Reproduce word for word the line holding "The image size is (868, 485)." and all lines after it in the data, through the end, leaving out pictures.

>>>>

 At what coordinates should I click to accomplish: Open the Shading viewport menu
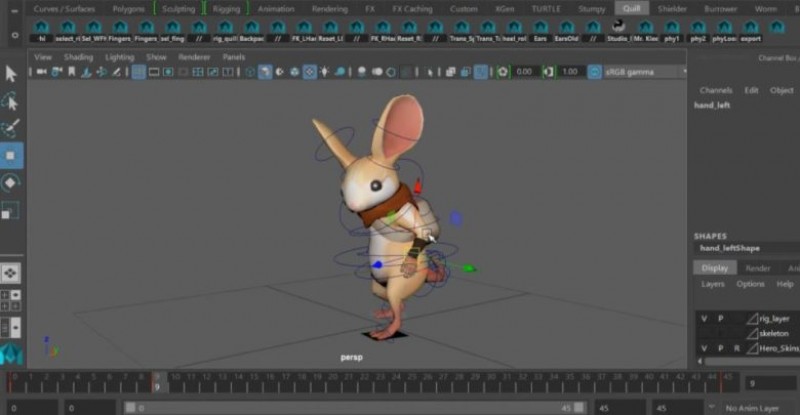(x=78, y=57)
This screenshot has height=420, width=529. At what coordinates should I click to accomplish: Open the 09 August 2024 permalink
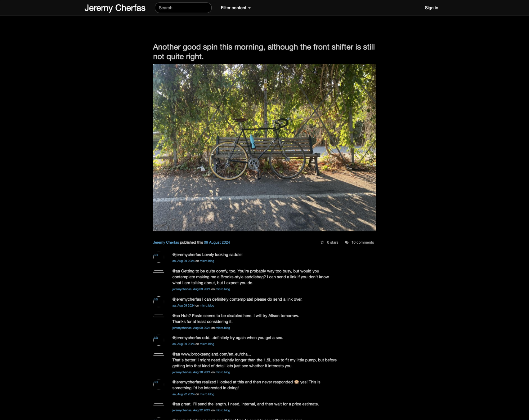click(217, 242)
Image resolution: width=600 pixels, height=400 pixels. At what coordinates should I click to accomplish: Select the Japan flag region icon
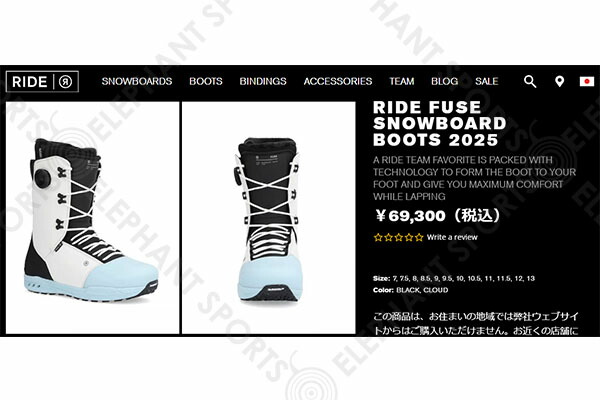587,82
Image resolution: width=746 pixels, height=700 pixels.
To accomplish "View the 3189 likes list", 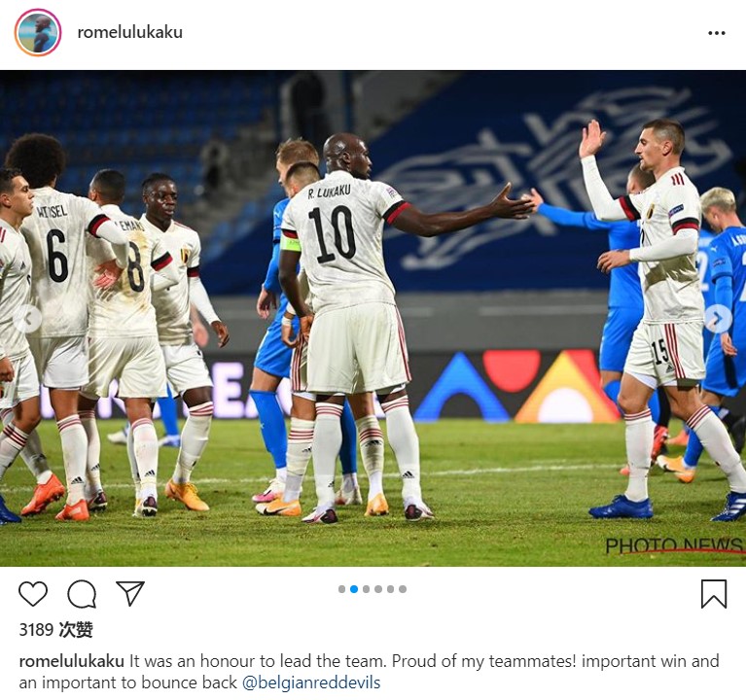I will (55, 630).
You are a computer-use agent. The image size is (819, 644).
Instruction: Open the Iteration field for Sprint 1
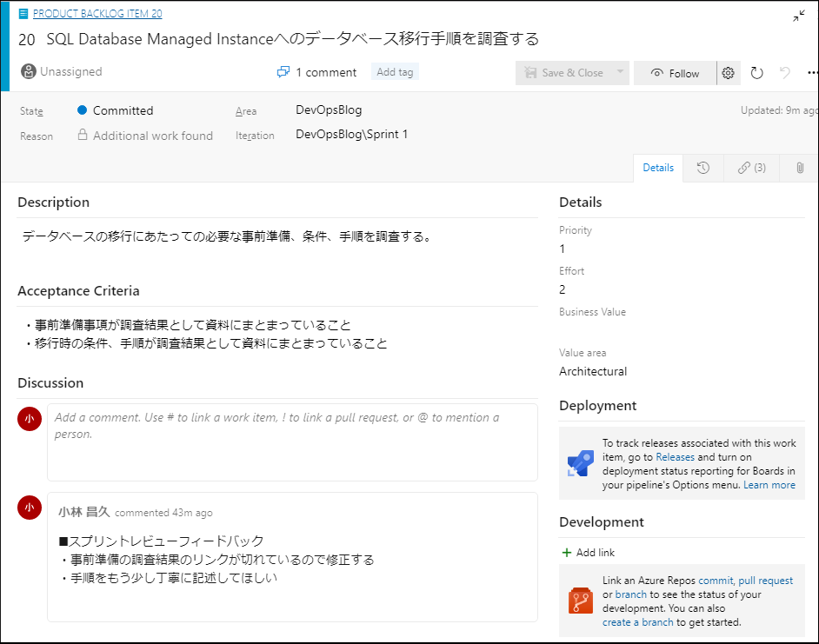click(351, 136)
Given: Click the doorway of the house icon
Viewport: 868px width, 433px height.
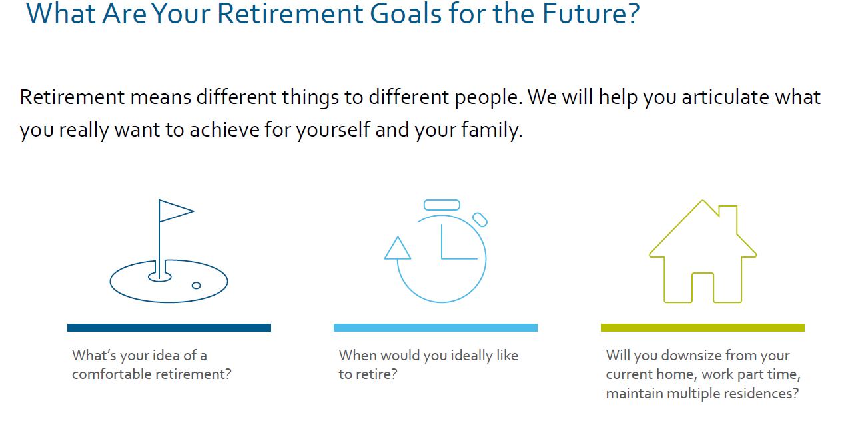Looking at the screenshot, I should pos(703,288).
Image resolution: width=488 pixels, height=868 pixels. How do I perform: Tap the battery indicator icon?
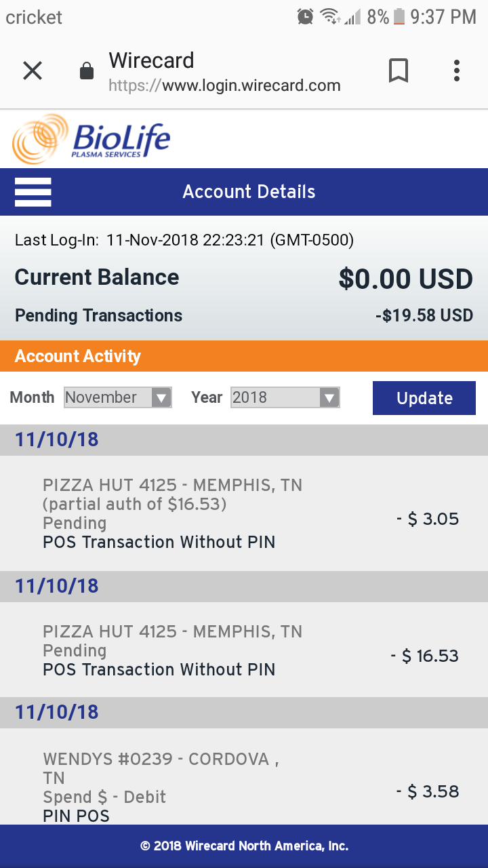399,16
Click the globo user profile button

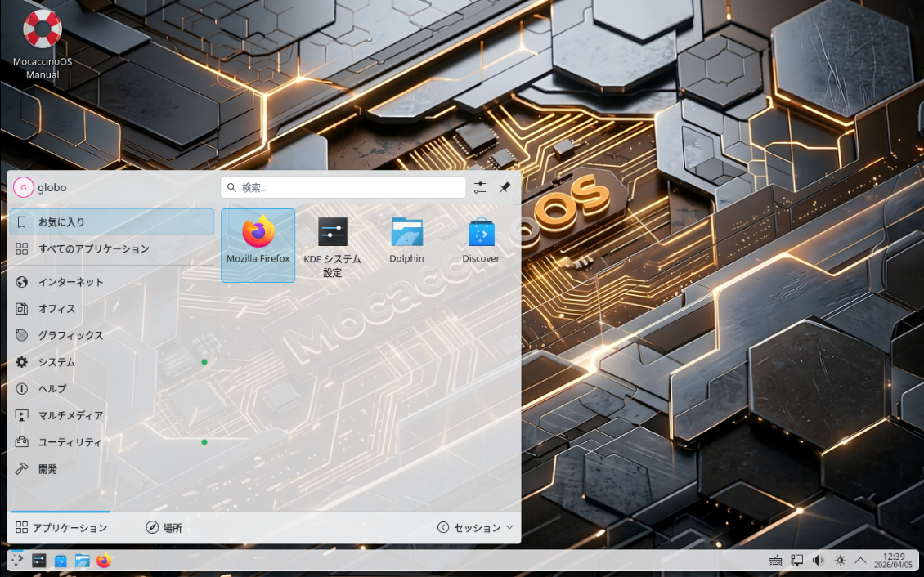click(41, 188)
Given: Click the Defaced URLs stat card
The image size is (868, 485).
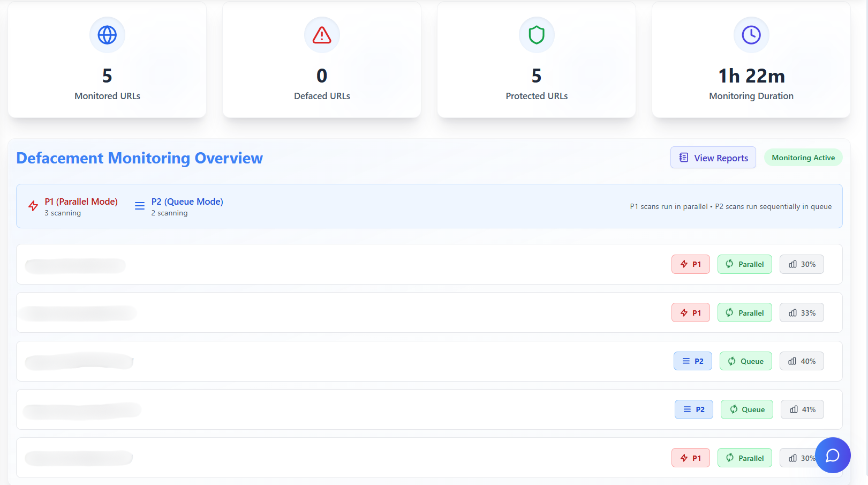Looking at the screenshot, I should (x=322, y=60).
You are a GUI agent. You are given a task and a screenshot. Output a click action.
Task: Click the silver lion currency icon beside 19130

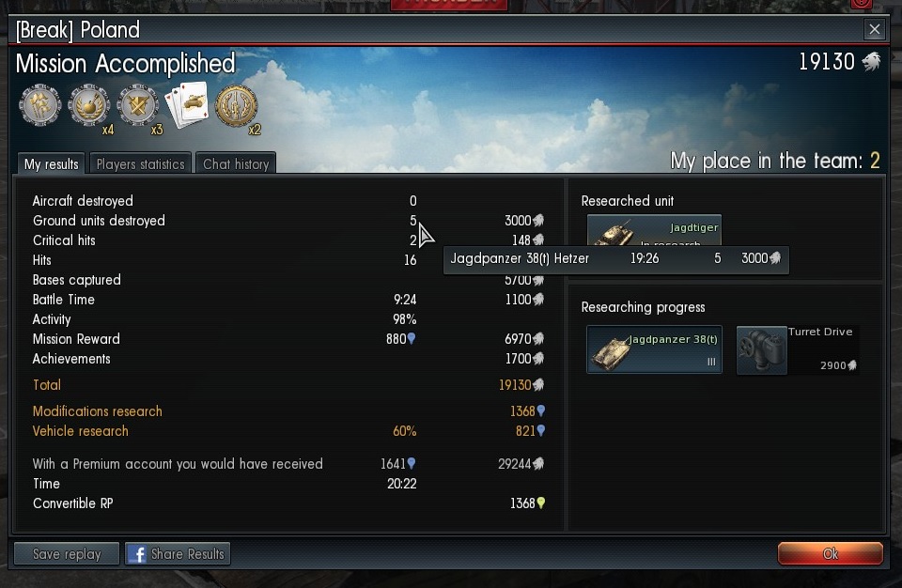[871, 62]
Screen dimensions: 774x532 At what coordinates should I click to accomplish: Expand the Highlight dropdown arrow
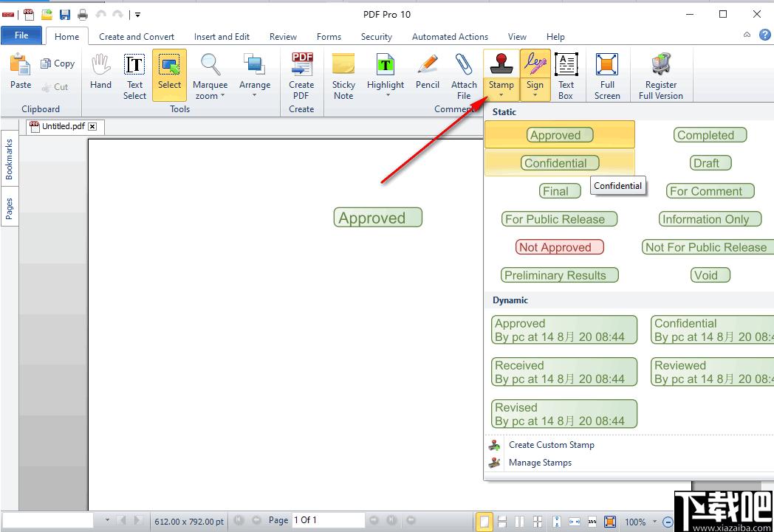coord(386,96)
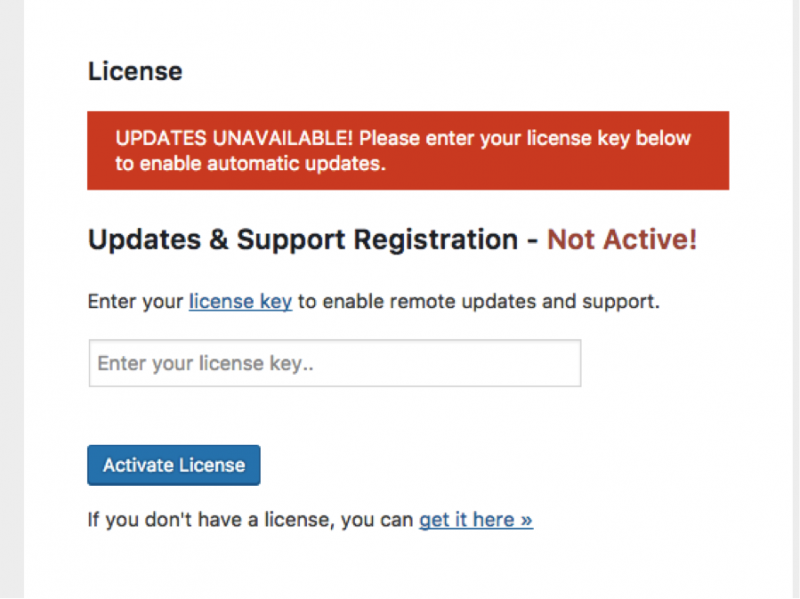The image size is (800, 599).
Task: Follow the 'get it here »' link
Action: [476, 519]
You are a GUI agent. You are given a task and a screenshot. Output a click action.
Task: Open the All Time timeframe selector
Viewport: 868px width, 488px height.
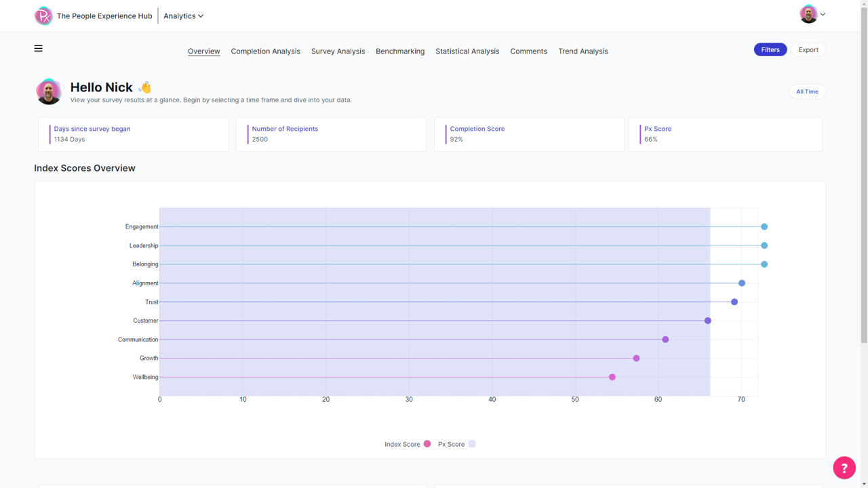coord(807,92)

<<<<

- Exercise response:
The image size is (868, 485).
Looking at the screenshot, I should (x=322, y=60).
You are a GUI agent. You are given a task and a screenshot. Output a click action.
Task: Click the silver lion currency icon beside 19130

[871, 62]
Screen dimensions: 774x532 At what coordinates should I click to accomplish: Expand the Highlight dropdown arrow
coord(386,96)
The image size is (800, 599).
Task: Follow the 'get it here »' link
Action: [476, 519]
You are a GUI agent. You are given a task and a screenshot. Output a click action.
Task: Open the All Time timeframe selector
Viewport: 868px width, 488px height.
coord(807,92)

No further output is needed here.